## ACTION ITEM
Your copy should hold only the lines from the one containing "You are a GUI" through the final line of the entries, exactly as written, with no pictures.

[Stored dataset items]
***
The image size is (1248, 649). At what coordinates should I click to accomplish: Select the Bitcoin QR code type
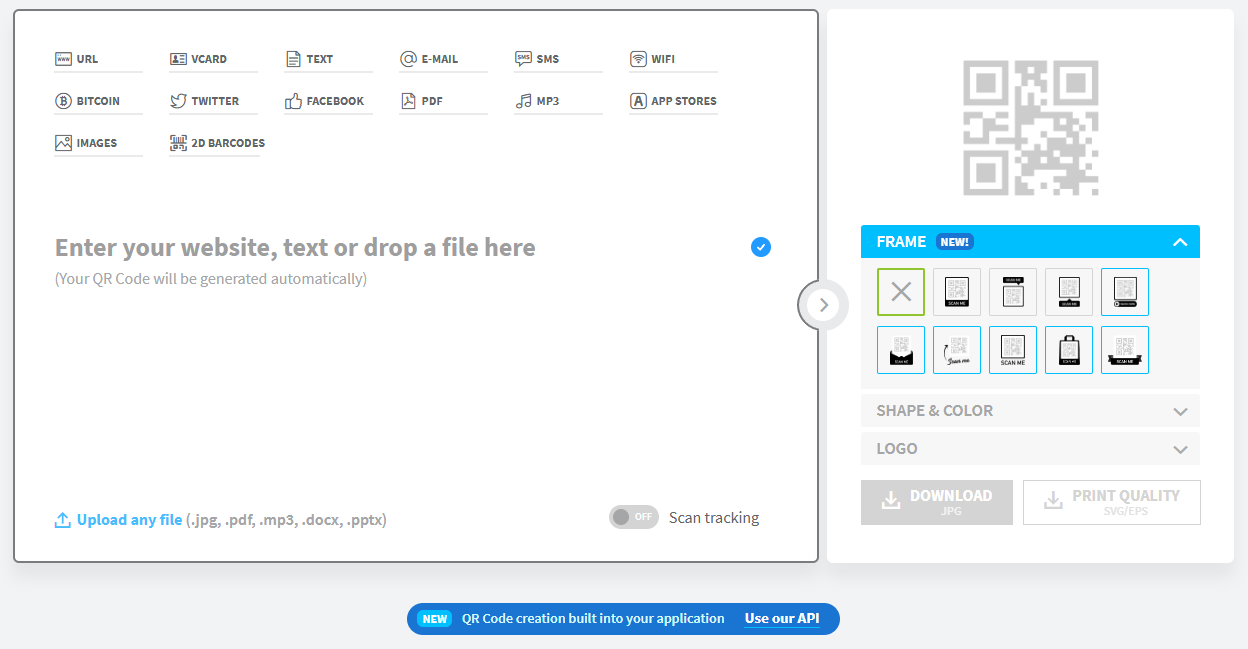coord(88,101)
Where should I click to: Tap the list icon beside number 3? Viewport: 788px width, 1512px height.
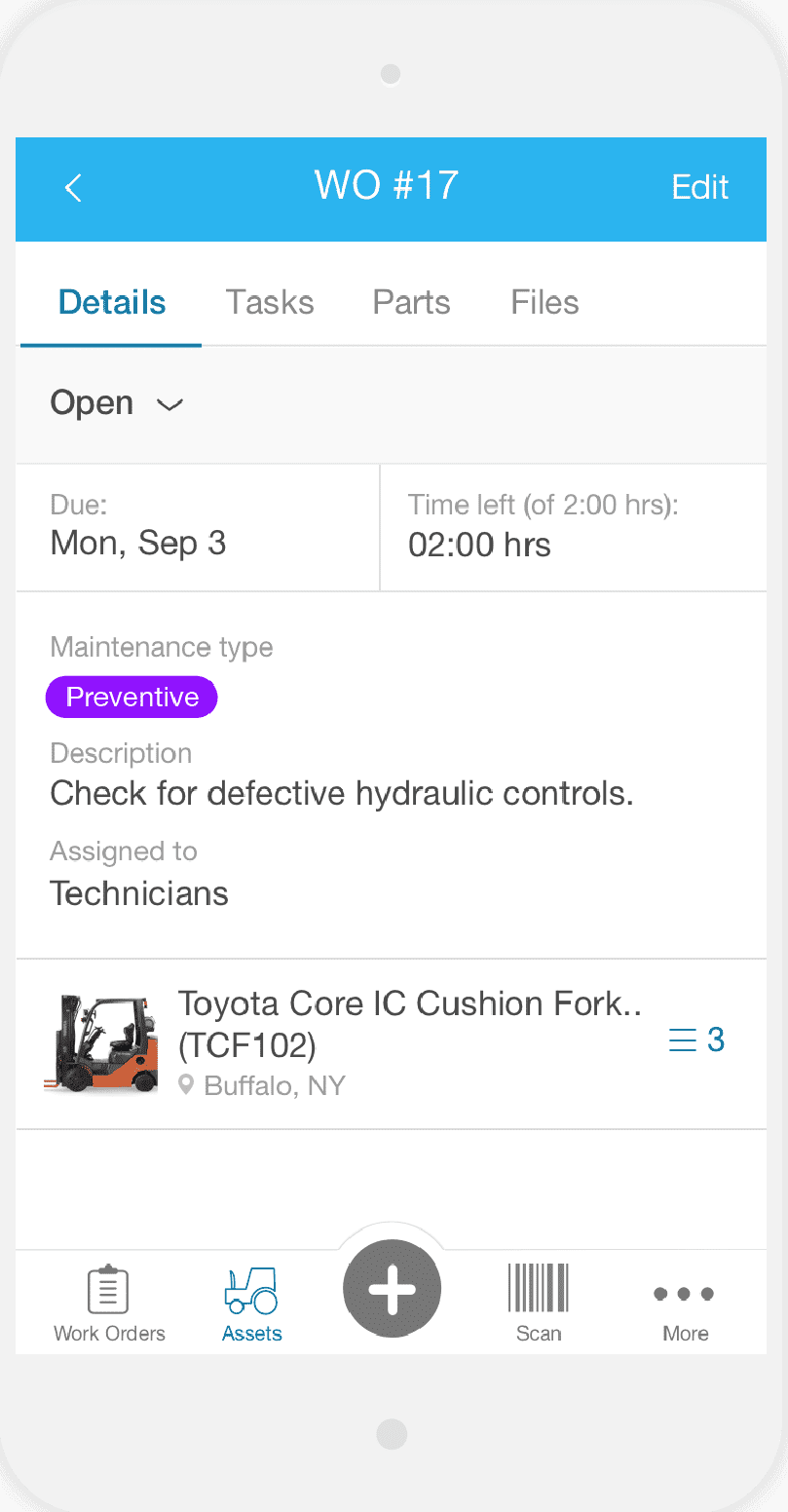point(683,1040)
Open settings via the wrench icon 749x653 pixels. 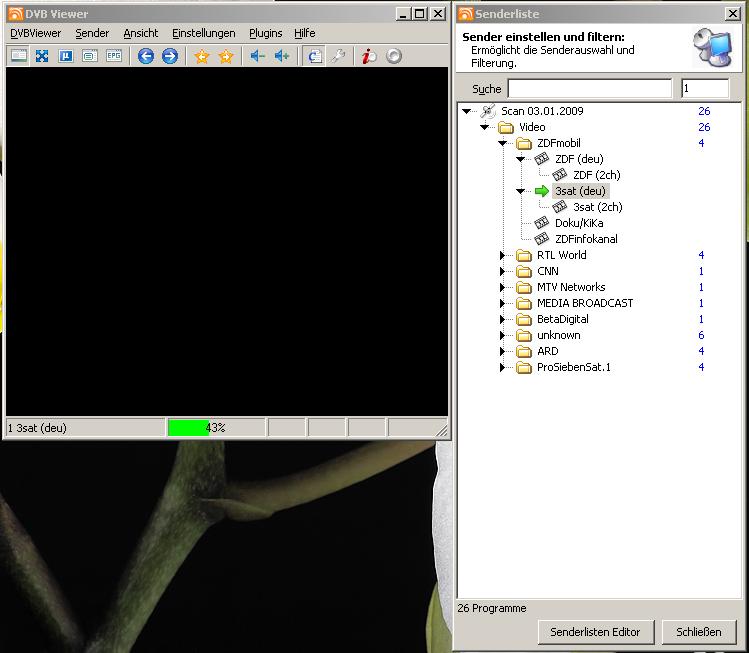tap(338, 56)
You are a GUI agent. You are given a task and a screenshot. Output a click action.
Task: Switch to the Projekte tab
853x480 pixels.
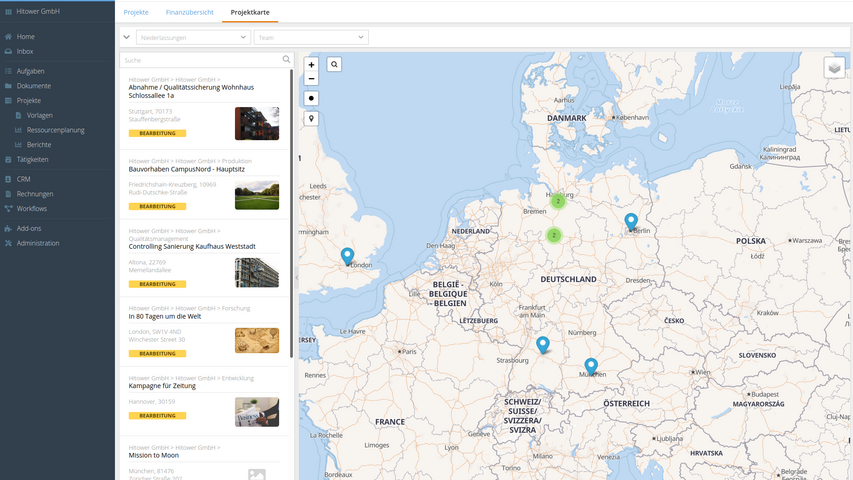click(136, 12)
***
## REPLY TO THE TASK
You are a GUI agent. You are given a task and a screenshot. Output a click action.
Task: Switch to the Projekte tab
853x480 pixels.
click(136, 12)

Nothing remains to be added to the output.